→ DATA PROVIDED:
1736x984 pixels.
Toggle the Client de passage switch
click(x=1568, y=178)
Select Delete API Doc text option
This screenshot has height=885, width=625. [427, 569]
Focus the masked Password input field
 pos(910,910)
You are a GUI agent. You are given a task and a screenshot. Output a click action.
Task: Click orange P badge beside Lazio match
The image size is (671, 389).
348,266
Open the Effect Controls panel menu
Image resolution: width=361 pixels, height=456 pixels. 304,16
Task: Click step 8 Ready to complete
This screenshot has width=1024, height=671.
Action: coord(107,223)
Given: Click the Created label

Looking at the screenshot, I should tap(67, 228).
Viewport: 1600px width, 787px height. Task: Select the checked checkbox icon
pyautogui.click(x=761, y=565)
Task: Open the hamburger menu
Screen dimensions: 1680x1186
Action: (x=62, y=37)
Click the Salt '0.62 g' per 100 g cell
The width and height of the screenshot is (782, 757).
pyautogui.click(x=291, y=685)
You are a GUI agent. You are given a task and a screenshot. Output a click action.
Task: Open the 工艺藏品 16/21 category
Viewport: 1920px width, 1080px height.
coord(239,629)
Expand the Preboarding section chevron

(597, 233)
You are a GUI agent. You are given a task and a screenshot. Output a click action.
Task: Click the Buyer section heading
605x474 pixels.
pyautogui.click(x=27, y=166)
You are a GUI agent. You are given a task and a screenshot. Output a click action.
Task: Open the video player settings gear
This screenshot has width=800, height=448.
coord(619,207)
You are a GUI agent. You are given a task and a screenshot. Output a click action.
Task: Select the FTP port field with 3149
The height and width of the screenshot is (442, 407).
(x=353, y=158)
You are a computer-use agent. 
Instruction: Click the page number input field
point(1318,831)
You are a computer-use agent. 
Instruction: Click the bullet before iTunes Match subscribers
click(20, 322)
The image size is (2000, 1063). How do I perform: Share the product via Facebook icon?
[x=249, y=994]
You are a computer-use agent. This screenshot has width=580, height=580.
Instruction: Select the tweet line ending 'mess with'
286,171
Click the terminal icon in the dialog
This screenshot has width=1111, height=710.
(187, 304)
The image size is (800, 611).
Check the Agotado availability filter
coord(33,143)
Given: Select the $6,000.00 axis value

→ WORK ORDER:
Repeat each line of the data above, exactly as it appears, from the first through the line that contains "Task: Open the 工艺藏品 16/21 category".

→ ANSWER FOR THE TASK:
1736x984 pixels.
Toggle the Client de passage switch
click(x=1568, y=178)
Select Delete API Doc text option
This screenshot has height=885, width=625. [427, 569]
Focus the masked Password input field
 pos(910,910)
You are a GUI agent. You are given a task and a screenshot. Output a click action.
Task: Click orange P badge beside Lazio match
The image size is (671, 389).
348,266
Open the Effect Controls panel menu
Image resolution: width=361 pixels, height=456 pixels. 304,16
Task: Click step 8 Ready to complete
This screenshot has width=1024, height=671.
Action: coord(107,223)
Given: Click the Created label

Looking at the screenshot, I should tap(67, 228).
Viewport: 1600px width, 787px height. Task: Select the checked checkbox icon
pyautogui.click(x=761, y=565)
Task: Open the hamburger menu
Screen dimensions: 1680x1186
Action: (x=62, y=37)
Click the Salt '0.62 g' per 100 g cell
The width and height of the screenshot is (782, 757).
pyautogui.click(x=291, y=685)
You are a GUI agent. You are given a task and a screenshot. Output a click action.
Task: Open the 工艺藏品 16/21 category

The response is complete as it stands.